Segment Start: Supplied data

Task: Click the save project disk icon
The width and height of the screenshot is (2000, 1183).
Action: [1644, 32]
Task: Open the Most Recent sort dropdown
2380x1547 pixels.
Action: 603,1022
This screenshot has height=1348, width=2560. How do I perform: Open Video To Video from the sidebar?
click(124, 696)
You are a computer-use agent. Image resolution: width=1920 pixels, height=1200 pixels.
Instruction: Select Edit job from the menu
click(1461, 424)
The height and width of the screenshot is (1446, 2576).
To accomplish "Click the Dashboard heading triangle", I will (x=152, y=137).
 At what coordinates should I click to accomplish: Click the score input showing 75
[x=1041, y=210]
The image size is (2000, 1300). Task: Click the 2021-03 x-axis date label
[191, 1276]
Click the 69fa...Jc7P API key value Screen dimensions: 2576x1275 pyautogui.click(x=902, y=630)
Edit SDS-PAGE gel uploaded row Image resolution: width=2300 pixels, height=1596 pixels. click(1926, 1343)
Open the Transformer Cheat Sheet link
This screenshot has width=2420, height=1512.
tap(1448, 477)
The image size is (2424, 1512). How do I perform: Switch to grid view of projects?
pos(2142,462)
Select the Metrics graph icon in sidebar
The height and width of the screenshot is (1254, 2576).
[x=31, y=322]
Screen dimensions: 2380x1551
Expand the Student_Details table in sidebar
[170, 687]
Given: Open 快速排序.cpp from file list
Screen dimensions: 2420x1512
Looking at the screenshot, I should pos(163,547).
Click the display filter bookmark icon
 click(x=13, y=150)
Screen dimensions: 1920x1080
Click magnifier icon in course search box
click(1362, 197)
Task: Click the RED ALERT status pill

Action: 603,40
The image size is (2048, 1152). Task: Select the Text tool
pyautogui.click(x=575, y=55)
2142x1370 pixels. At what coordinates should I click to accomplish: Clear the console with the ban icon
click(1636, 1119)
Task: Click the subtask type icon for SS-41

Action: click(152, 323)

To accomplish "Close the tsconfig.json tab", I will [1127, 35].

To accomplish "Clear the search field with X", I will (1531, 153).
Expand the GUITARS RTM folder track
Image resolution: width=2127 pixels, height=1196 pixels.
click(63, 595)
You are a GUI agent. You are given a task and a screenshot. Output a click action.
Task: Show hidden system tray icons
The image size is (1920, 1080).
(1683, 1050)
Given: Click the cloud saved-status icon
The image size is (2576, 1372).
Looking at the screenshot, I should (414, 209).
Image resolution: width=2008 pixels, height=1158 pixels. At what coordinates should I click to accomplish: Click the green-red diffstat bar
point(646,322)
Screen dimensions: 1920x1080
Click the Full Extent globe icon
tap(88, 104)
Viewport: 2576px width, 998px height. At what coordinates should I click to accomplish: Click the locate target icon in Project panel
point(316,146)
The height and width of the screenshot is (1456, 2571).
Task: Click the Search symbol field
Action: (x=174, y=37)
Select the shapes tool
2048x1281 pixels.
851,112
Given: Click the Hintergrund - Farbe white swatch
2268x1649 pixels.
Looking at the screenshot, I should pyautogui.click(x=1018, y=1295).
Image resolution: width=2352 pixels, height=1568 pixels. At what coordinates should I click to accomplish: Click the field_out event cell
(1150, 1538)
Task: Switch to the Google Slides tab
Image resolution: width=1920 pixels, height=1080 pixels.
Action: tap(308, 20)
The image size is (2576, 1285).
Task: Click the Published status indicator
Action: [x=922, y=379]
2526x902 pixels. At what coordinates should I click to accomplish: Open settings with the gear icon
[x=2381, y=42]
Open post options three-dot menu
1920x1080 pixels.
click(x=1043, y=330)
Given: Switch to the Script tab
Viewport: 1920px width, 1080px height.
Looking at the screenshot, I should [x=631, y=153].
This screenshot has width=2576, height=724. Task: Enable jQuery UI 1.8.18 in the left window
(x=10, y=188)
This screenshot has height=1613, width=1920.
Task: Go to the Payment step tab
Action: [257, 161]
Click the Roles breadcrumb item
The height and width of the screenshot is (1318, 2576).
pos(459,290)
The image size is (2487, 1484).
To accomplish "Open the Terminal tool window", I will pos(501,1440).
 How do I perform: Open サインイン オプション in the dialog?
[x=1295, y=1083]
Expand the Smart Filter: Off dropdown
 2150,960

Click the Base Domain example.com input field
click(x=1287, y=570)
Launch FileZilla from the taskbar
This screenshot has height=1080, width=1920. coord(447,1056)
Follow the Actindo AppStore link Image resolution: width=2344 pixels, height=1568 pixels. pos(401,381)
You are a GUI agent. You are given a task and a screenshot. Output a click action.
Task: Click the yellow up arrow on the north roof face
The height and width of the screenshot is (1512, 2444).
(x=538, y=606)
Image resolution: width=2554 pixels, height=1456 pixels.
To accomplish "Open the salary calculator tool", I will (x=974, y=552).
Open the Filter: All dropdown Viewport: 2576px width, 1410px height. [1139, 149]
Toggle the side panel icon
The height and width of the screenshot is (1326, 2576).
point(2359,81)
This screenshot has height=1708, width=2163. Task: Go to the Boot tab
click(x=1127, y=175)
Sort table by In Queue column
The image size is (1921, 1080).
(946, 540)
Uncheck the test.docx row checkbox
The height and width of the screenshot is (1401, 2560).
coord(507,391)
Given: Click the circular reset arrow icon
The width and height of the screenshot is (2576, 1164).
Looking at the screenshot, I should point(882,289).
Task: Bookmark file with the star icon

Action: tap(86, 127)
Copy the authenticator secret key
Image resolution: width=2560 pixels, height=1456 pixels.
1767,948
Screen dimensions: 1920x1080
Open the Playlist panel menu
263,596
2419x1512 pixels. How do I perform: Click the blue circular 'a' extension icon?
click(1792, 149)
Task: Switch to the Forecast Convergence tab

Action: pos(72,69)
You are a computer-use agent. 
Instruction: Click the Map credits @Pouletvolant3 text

Segment End: Supplied data

**Assigned task:** Wherever the word "agent" appears in the records above, copy that line.

**Result below:**
You are a computer-use agent. Image resolution: width=1920 pixels, height=1200 pixels.
You are a GUI agent. You are given a task and a screenshot. Output a click action.
You are a GUI agent. You are given a task and a screenshot. Output a click action.
You are a computer-use agent. 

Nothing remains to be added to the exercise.